Other methods to image the eye, such as CT and B-scan ultrasonography, are also not affected by refraction and could therefore be considered as an alternative to MRI, especially since they are generally faster to acquire. However, CT-scans expose a subject to radiation and have a lower resolution than MRI and B-scan ultrasonography is generally limited to a 2D field of view and has a high interobserver variability for geometrical measurements.31–33 As a result, both are less suitable than MRI to assess the 3D retinal shape.
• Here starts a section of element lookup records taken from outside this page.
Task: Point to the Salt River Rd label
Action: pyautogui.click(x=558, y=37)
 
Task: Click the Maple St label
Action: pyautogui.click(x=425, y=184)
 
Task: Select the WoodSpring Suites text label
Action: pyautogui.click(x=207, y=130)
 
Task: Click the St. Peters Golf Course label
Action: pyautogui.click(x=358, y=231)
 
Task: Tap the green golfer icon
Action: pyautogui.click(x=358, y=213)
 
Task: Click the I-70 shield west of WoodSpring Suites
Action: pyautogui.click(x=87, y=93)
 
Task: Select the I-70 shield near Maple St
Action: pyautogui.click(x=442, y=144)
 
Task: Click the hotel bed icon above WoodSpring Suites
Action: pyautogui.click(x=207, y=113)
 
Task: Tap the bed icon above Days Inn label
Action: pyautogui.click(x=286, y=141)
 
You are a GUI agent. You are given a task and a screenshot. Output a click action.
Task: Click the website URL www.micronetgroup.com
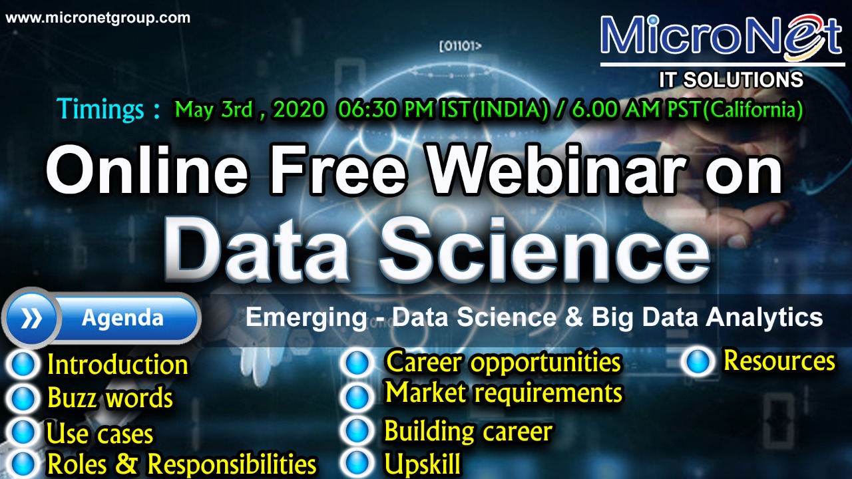(x=98, y=18)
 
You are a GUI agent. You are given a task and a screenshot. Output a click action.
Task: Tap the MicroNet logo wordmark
(x=721, y=36)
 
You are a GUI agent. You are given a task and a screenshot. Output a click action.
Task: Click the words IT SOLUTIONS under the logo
(x=731, y=80)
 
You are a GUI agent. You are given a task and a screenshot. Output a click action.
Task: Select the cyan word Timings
(x=101, y=110)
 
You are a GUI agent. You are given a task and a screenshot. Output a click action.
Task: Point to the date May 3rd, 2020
(x=250, y=110)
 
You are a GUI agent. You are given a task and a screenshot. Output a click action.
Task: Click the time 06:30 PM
(x=385, y=110)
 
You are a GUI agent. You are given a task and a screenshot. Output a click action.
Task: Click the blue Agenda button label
(x=122, y=318)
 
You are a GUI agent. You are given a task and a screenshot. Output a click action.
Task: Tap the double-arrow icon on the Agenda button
(x=31, y=319)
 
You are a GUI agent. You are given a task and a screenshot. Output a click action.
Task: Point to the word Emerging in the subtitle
(x=306, y=318)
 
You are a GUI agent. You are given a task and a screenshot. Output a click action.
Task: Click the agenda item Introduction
(x=118, y=365)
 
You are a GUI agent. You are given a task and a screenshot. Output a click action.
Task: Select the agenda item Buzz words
(x=110, y=398)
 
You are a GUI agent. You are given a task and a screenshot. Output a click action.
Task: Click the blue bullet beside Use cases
(x=23, y=432)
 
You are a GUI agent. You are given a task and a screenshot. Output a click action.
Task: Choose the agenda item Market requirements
(x=504, y=393)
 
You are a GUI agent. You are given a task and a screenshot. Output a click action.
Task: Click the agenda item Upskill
(x=422, y=464)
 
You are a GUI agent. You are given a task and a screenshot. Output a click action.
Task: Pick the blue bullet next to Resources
(x=699, y=361)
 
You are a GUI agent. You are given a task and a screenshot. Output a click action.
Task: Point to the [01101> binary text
(x=461, y=47)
It should be noted that the current results are based on a relatively small group of volunteers, and the presented parametric description of the retinal shape might therefore not hold for the entire population. However, the same methodology could directly be used to determine these metrics for a specific group of subjects. An additional concern could be that the presented method might be unable to describe pathological retinal shapes, for example on the presence of a staphyloma or intraocular mass. Although different authors have shown that the segmentation of MRI-scans can be adopted to include such ocular pathologies,34 35 these pathologies might result in an retinal shape that is not accurately described by an ellipsoid.36 Depending on the application, an approximate ellipsoidal description might still be sufficient in such instances, but using alternatives such as the complete 3D retinal contour should be considered.

In conclusion, this study provides a method to reproducibly determine and quantify the 3D retinal shape from MRI data. Two models are proposed, one which describes the complete posterior segment of the eye and an additional one for only the more central retina. Due to the high precision and reproducibility of this method, the resulting 3D shapes can be used as input in other research, such as optical ray-tracing simulations or the analysis of myopia progression. Furthermore, they can be used to improve the accuracy of the retinal shapes used in eye model-based treatment planning, which can for instance improve the proton therapy planning for eye tumours. With that, this study provides a complete base for widespread implementation of the 3D retinal shape as a parameter in the evaluation of the eye.